Pixel coordinate grounding data:
= Beginning of Section =

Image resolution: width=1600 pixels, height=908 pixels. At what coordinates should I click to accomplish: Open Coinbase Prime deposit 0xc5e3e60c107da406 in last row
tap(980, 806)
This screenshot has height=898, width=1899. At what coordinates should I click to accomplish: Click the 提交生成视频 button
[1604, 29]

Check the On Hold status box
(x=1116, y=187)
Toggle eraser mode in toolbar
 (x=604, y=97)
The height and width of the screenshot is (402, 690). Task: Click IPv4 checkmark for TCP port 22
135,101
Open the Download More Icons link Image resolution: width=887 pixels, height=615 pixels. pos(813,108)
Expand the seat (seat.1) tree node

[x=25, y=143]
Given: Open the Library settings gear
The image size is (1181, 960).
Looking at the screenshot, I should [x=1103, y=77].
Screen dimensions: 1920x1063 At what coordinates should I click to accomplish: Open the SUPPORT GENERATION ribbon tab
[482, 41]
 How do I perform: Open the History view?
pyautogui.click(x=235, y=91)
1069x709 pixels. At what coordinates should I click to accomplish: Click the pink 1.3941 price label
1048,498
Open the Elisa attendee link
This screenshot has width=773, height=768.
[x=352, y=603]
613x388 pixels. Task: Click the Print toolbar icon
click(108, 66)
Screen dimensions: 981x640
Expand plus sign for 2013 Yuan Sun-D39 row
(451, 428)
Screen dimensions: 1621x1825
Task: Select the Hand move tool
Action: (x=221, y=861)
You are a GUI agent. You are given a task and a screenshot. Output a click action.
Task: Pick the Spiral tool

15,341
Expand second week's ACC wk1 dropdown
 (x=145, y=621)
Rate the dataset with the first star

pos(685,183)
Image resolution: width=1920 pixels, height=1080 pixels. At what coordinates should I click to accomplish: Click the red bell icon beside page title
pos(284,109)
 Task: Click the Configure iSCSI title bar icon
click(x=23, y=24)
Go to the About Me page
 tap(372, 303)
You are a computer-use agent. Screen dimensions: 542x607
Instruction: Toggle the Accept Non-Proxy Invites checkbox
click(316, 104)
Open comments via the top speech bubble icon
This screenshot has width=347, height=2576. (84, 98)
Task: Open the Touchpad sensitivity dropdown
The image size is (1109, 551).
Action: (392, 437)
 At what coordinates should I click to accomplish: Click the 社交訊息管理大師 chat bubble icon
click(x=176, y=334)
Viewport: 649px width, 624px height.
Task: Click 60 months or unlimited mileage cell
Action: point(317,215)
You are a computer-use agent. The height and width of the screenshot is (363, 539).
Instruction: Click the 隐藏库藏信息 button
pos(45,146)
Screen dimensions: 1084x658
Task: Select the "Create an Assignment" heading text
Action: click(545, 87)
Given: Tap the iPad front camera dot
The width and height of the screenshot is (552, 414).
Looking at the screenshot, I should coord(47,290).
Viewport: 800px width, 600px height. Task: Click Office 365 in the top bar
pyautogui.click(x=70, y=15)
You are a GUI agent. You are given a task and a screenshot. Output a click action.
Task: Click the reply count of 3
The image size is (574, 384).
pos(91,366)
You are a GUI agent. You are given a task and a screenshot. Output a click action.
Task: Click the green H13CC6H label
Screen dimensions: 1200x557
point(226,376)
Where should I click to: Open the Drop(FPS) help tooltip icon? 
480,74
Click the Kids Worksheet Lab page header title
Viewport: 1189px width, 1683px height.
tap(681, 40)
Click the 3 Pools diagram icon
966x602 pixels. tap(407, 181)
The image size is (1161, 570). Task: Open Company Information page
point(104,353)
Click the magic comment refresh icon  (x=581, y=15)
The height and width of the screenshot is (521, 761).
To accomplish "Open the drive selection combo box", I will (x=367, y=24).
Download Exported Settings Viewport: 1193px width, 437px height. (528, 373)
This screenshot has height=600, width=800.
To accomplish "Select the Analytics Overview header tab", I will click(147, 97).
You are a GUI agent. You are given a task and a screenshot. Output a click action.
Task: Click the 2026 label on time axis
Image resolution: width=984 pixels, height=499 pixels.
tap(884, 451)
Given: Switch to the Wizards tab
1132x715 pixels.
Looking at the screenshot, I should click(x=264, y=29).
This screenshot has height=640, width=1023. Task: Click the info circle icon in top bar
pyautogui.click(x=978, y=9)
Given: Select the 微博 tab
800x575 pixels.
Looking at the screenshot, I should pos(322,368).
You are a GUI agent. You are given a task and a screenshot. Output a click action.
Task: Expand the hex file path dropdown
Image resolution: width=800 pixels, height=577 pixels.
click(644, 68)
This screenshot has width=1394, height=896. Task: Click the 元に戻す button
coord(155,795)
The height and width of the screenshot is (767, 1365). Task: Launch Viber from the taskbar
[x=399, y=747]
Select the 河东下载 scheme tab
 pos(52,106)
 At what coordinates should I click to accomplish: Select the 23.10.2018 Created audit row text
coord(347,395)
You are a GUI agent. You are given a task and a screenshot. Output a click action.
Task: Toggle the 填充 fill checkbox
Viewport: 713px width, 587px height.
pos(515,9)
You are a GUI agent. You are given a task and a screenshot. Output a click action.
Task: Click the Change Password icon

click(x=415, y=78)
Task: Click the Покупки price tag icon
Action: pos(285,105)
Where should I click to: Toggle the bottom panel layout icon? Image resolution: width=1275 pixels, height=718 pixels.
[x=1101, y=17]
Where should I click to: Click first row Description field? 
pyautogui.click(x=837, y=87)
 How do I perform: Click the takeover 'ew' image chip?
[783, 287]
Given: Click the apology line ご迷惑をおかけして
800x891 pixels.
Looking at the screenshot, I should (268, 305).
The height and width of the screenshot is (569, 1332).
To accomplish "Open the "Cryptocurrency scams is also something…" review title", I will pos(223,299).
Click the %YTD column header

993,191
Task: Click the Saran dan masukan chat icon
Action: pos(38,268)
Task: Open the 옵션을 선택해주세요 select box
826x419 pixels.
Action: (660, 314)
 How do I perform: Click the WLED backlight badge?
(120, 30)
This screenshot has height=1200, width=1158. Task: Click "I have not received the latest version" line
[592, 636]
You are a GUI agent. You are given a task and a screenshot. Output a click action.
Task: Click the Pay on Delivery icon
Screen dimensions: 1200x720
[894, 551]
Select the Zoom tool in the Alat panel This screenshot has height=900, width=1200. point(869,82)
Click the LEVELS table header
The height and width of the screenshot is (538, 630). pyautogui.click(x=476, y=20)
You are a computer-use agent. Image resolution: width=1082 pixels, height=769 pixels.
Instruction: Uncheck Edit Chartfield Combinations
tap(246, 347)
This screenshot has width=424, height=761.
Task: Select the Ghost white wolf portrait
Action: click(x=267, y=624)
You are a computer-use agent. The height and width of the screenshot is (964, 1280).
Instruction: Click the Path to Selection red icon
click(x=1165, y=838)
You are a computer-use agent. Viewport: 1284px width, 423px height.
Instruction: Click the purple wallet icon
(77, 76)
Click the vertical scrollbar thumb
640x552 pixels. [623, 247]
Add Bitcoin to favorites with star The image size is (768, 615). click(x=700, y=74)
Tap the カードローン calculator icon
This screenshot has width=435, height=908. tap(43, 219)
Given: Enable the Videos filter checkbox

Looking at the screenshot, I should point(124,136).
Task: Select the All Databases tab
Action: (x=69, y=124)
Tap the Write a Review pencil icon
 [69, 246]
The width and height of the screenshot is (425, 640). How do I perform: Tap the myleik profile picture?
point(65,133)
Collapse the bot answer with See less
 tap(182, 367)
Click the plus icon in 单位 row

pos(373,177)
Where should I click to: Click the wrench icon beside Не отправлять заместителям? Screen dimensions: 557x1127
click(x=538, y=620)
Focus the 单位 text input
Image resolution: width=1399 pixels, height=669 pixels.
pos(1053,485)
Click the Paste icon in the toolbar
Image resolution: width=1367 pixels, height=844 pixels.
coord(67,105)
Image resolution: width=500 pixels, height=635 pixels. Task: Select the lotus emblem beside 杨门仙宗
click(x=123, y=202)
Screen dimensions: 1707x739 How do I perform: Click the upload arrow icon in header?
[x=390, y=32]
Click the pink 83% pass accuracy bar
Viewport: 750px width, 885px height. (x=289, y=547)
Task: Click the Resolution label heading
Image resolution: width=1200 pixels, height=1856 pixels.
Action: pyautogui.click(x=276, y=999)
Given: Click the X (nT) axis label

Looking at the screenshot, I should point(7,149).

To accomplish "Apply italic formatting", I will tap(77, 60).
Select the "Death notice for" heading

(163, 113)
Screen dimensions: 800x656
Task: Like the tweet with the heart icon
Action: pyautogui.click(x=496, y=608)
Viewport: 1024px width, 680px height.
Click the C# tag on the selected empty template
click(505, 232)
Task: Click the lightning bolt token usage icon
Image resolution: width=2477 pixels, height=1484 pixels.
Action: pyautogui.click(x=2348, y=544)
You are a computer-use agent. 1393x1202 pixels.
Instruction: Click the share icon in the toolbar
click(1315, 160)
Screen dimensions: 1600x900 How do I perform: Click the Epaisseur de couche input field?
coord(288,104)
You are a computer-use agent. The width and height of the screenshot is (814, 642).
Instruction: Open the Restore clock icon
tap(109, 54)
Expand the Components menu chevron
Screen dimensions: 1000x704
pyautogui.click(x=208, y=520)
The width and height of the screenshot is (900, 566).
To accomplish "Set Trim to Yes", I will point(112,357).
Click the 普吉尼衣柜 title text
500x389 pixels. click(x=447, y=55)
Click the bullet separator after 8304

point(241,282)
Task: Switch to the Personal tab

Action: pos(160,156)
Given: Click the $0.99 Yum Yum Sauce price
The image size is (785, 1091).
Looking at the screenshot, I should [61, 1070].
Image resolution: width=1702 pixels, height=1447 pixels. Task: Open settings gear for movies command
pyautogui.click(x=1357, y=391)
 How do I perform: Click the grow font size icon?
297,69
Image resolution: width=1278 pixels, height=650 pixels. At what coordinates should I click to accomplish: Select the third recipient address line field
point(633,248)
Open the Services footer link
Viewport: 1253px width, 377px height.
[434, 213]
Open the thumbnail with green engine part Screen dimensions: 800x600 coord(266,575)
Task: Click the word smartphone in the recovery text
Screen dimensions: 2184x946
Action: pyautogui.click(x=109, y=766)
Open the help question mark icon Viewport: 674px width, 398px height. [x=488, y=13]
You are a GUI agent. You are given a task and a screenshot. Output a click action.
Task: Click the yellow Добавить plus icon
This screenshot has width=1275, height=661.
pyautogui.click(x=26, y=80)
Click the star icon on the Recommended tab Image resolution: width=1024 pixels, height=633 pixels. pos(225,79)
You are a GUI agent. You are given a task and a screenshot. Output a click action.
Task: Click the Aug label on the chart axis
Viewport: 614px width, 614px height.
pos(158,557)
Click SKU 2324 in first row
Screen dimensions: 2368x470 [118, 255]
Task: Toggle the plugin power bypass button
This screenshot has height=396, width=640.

= End of Section =

_Aim of the exercise_. Please report every line of the records above that contains the word "green".

_Answer to this task_.
Task: Click the green H13CC6H label
Open the thumbnail with green engine part Screen dimensions: 800x600 coord(266,575)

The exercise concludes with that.